Saturday, May 11, 2013

First Post!

Howdy, I'm Amy Alexander, an Associate Professor in Visual Arts at UC San Diego.
Thought I'd set up a new blog for updates on my current research and projects centered on "Re-imaging the (Moving) Image."

If you're at UCSD or in the neighborhood and would like to chat, collaborate, or  get me to turn down the music, please give me a shout.

I'll post more soon - meanwhile, you can catch up with Violent Movies Unraveled (re-spatialized cinema)  and PIGS (various gestural approaches to assembling images) at my website.   PIGS has come a long way since January - actually I've completely redesigned/rewritten it.

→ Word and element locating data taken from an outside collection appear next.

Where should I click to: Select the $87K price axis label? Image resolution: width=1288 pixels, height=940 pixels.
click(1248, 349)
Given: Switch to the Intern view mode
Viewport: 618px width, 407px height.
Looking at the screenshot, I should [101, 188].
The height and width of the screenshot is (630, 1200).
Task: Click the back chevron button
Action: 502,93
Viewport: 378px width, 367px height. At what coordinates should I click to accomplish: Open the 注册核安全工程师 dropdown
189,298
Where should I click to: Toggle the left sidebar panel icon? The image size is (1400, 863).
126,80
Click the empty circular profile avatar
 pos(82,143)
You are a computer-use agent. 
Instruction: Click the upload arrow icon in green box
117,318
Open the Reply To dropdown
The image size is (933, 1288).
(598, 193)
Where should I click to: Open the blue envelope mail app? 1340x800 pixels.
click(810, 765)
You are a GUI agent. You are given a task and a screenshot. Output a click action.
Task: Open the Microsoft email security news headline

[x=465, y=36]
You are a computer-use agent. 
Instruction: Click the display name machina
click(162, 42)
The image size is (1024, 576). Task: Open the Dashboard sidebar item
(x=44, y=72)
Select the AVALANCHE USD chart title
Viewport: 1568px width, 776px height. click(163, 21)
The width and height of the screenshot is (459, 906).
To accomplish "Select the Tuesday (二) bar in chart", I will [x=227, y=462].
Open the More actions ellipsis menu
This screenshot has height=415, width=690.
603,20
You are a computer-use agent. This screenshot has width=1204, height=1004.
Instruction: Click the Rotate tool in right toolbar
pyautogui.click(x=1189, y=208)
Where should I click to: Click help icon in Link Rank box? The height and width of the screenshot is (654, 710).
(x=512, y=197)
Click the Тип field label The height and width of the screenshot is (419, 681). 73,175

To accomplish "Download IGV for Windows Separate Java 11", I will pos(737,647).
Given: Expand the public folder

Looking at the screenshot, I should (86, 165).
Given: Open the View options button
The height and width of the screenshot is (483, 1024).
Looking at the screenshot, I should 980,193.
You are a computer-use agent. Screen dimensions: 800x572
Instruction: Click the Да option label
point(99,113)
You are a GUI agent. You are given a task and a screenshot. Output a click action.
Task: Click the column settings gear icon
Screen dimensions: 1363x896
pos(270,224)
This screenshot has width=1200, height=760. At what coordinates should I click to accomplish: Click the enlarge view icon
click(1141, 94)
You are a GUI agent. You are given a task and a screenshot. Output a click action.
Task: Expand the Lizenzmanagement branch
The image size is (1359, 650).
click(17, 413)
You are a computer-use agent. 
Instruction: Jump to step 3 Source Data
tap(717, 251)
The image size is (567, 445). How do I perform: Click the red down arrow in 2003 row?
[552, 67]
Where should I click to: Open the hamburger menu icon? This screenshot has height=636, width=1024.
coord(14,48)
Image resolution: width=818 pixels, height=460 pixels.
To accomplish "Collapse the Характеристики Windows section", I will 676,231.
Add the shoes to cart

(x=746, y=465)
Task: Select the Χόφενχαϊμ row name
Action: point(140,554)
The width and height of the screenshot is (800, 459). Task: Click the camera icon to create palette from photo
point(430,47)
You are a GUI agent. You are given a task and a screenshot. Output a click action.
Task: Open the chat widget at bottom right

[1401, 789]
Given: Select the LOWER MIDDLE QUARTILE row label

It should soon take a variety of visual / sonic inputs to allow for hopefully-intuitive real-time assembly of images.  There's a much different approach to the sources from which the images are assembled too.  Well enough blabbing, back to coding... meanwhile, here's a clip from the Violent Movies Unraveled "apartment art" in LA. (Much easier to see and shuttle through if you follow the link to watch it on YouTube, however.)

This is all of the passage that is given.